* **What is expected**
Beginning with the line that contains "за 40 лет (100, 2351)", retype the entries below exactly, ending with the line that contains "Accessibility Statement (243, 2455)". Leave out any pictures.

* **Given information**

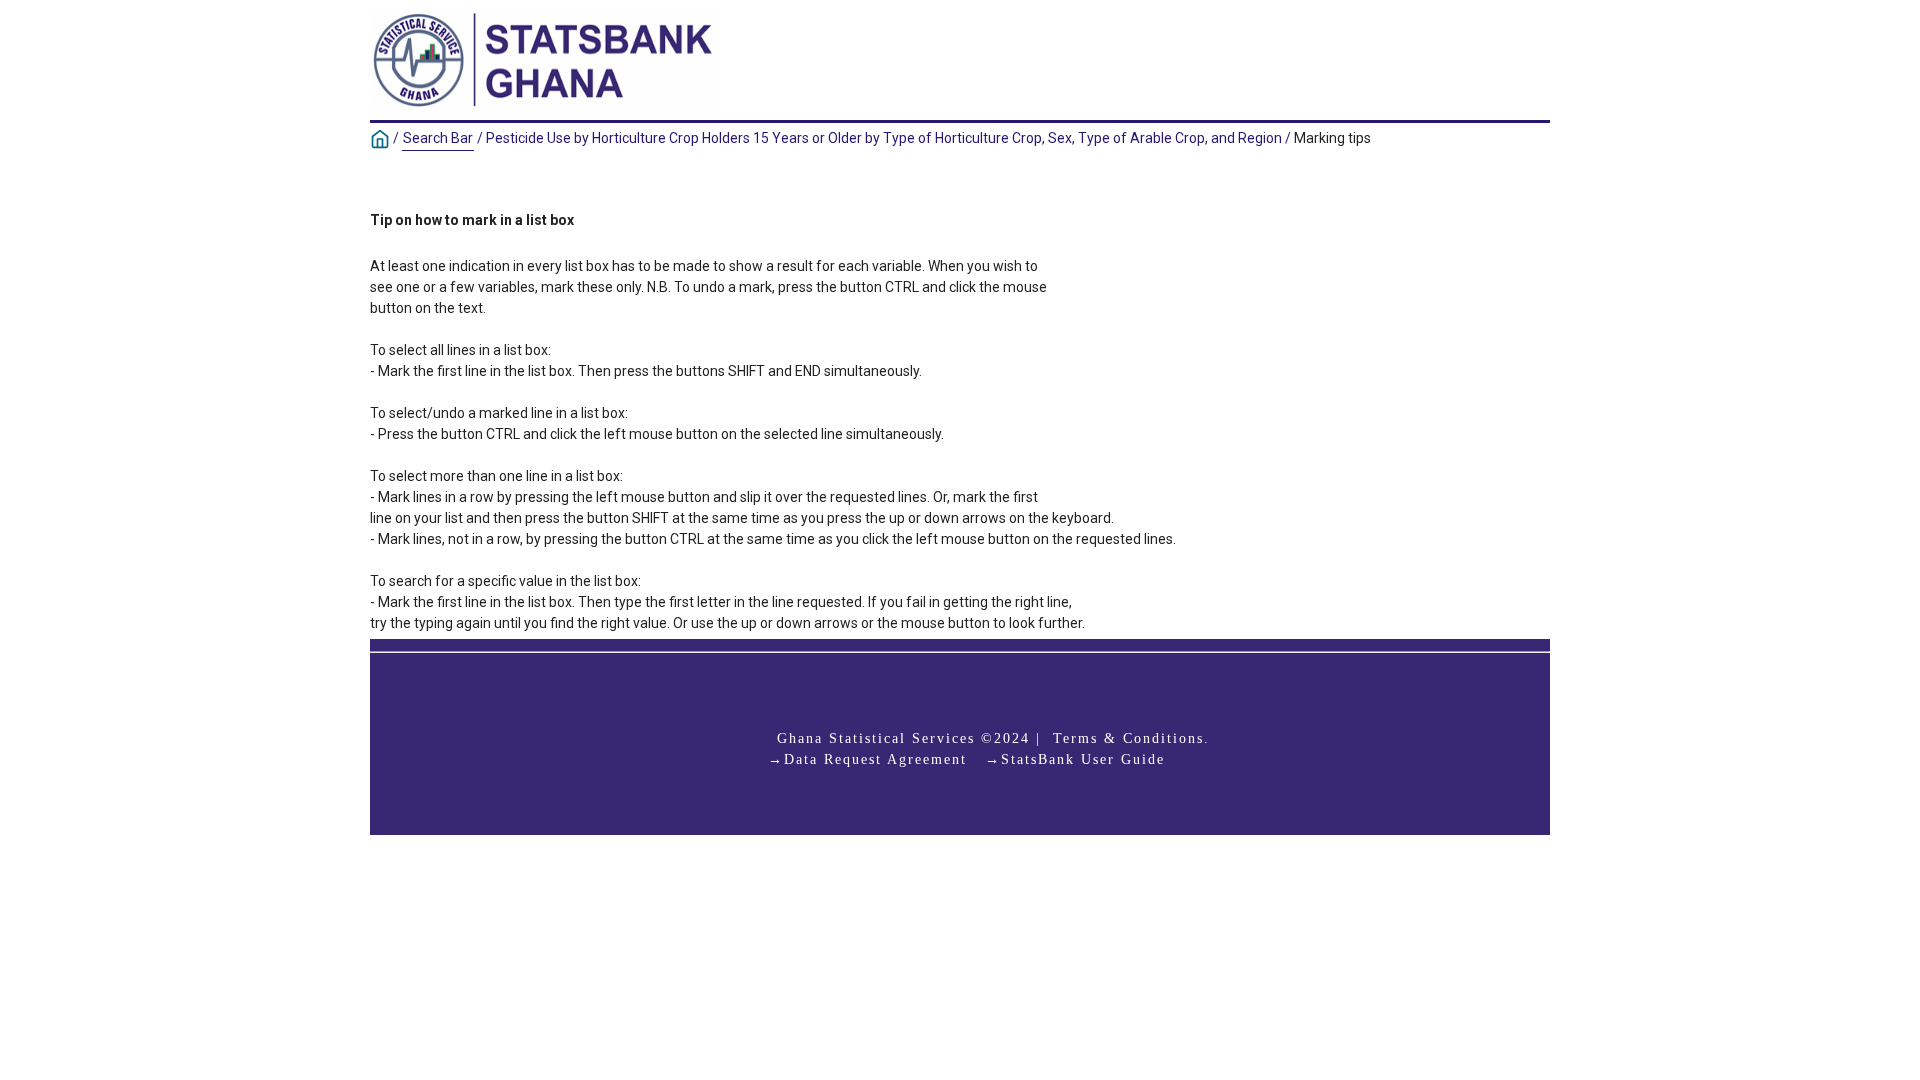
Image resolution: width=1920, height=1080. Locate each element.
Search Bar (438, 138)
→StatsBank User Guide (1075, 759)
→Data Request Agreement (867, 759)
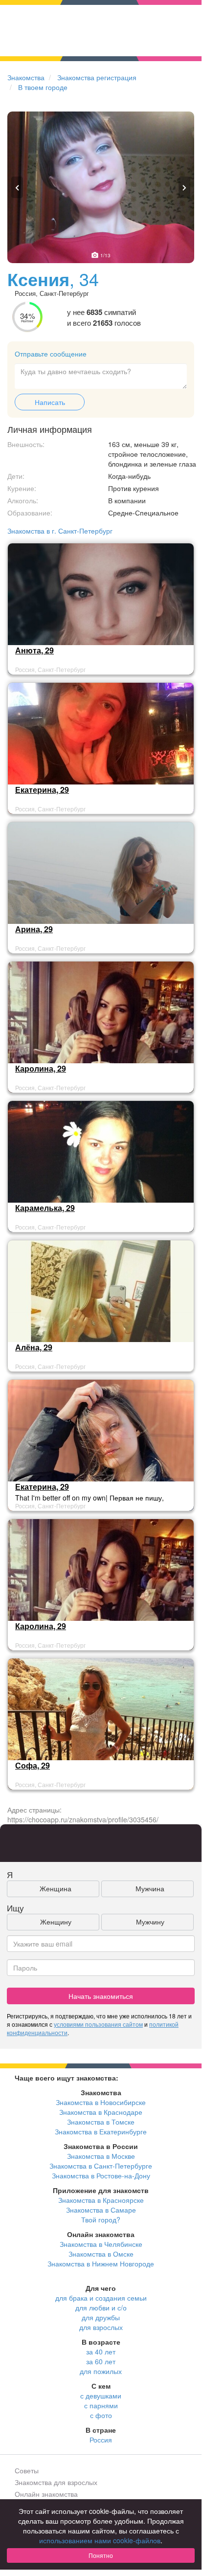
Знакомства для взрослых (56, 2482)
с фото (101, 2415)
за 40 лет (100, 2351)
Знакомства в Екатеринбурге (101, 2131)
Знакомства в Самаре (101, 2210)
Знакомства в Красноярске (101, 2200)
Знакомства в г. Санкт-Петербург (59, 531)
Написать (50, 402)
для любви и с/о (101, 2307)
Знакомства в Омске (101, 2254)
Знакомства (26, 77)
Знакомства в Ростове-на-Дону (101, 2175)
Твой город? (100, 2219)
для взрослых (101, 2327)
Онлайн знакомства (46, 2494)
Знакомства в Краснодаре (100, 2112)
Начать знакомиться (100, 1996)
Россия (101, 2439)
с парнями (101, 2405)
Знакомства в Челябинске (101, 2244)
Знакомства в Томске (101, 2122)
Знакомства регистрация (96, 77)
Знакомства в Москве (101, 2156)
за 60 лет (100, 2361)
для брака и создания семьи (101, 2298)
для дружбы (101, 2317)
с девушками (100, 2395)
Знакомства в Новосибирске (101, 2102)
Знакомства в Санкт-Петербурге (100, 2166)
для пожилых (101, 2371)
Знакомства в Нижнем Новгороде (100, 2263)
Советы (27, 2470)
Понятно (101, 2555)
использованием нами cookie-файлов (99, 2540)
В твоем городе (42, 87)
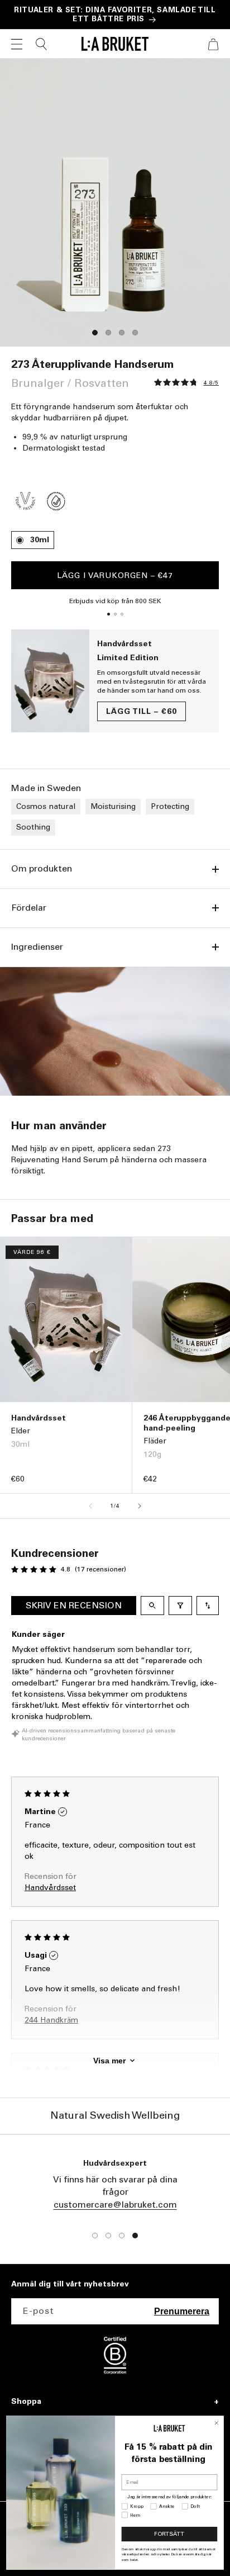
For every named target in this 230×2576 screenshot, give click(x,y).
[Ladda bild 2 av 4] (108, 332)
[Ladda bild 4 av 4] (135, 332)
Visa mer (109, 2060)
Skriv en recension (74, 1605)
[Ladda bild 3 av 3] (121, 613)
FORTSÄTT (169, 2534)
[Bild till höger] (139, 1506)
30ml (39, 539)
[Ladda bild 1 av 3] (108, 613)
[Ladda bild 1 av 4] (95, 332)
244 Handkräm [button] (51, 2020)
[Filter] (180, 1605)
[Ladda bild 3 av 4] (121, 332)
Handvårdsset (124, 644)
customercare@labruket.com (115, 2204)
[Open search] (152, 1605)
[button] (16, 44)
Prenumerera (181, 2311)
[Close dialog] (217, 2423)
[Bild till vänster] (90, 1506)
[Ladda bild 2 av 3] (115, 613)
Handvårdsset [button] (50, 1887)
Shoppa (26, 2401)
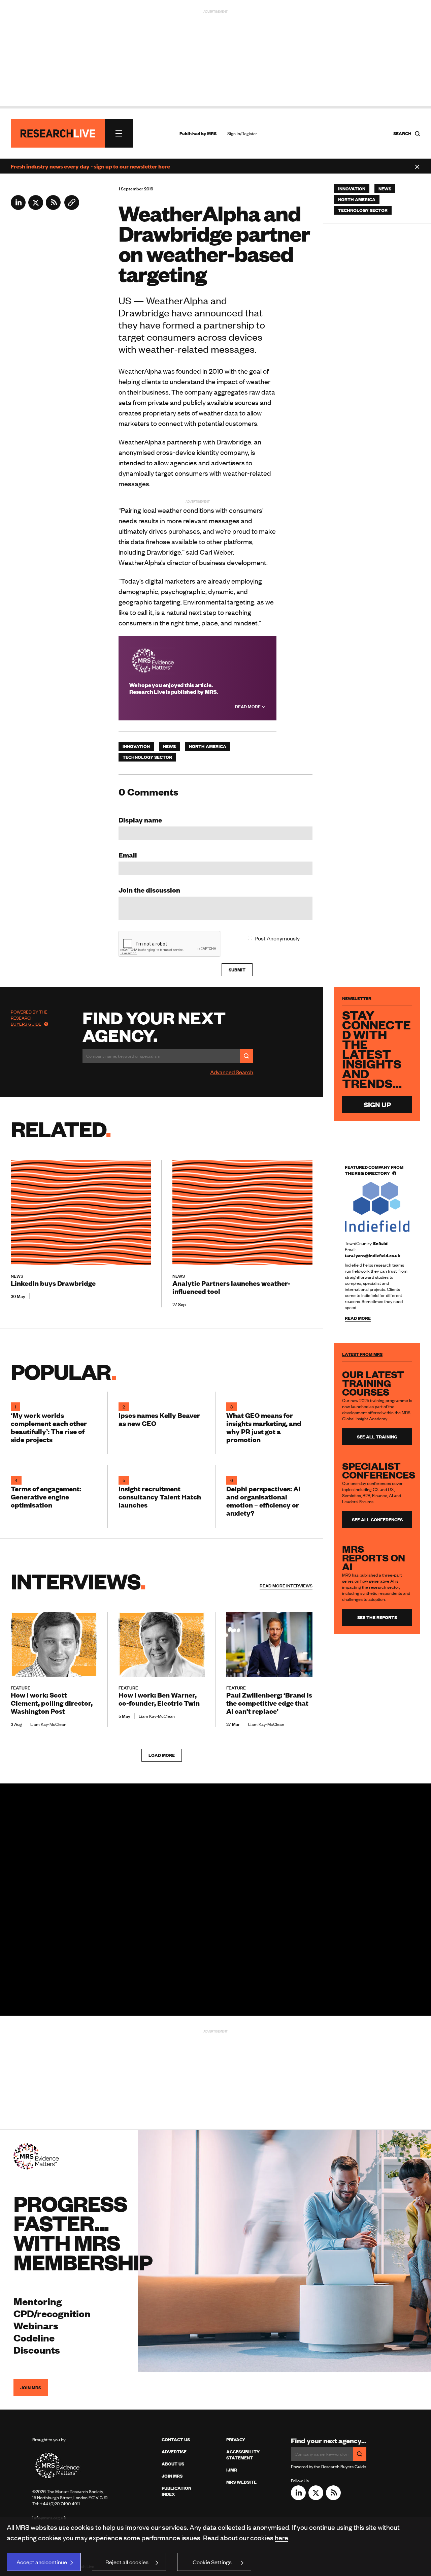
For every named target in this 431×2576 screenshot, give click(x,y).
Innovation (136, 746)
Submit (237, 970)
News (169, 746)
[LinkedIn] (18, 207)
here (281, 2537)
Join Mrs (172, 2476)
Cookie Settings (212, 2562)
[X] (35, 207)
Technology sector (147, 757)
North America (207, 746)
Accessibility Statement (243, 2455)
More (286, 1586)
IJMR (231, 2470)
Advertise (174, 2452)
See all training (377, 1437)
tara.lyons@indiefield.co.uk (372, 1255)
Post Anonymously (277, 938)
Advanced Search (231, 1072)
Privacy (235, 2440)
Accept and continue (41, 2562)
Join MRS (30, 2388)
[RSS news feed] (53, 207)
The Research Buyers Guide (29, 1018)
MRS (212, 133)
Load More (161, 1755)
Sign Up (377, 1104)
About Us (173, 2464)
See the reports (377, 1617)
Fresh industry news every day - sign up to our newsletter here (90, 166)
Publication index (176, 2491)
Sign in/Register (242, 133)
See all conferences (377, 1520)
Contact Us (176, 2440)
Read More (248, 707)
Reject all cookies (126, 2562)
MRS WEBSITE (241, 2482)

* **Result of the task**
за 40 лет (100, 2351)
Знакомства в Екатеринбурге (101, 2131)
Знакомства в Самаре (101, 2210)
Знакомства в Красноярске (101, 2200)
Знакомства в г. Санкт-Петербург (59, 531)
Написать (50, 402)
для любви и с/о (101, 2307)
Знакомства в Омске (101, 2254)
Знакомства (26, 77)
Знакомства в Ростове-на-Дону (101, 2175)
Твой город? (100, 2219)
для взрослых (101, 2327)
Онлайн знакомства (46, 2494)
Знакомства в Краснодаре (100, 2112)
Начать знакомиться (100, 1996)
Россия (101, 2439)
с парнями (101, 2405)
Знакомства в Челябинске (101, 2244)
Знакомства в Томске (101, 2122)
Знакомства регистрация (96, 77)
Знакомства в Москве (101, 2156)
за 60 лет (100, 2361)
для брака и создания семьи (101, 2298)
для дружбы (101, 2317)
с девушками (100, 2395)
Знакомства в Новосибирске (101, 2102)
Знакомства в Санкт-Петербурге (100, 2166)
для пожилых (101, 2371)
Знакомства в Нижнем Новгороде (100, 2263)
Советы (27, 2470)
Понятно (101, 2555)
использованием нами cookie-файлов (99, 2540)
В твоем городе (42, 87)
For every named target in this 230×2576 screenshot, give click(x,y).
[Ladda bild 2 av 4] (108, 332)
[Ladda bild 4 av 4] (135, 332)
Visa mer (109, 2060)
Skriv en recension (74, 1605)
[Ladda bild 3 av 3] (121, 613)
FORTSÄTT (169, 2534)
[Bild till höger] (139, 1506)
30ml (39, 539)
[Ladda bild 1 av 3] (108, 613)
[Ladda bild 1 av 4] (95, 332)
244 Handkräm [button] (51, 2020)
[Filter] (180, 1605)
[Ladda bild 3 av 4] (121, 332)
Handvårdsset (124, 644)
customercare@labruket.com (115, 2204)
[Open search] (152, 1605)
[button] (16, 44)
Prenumerera (181, 2311)
[Close dialog] (217, 2423)
[Bild till vänster] (90, 1506)
[Ladda bild 2 av 3] (115, 613)
Handvårdsset [button] (50, 1887)
Shoppa (26, 2401)
For every named target in this 431×2576 screenshot, give click(x,y).
Innovation (136, 746)
Submit (237, 970)
News (169, 746)
[LinkedIn] (18, 207)
here (281, 2537)
Join Mrs (172, 2476)
Cookie Settings (212, 2562)
[X] (35, 207)
Technology sector (147, 757)
North America (207, 746)
Accessibility Statement (243, 2455)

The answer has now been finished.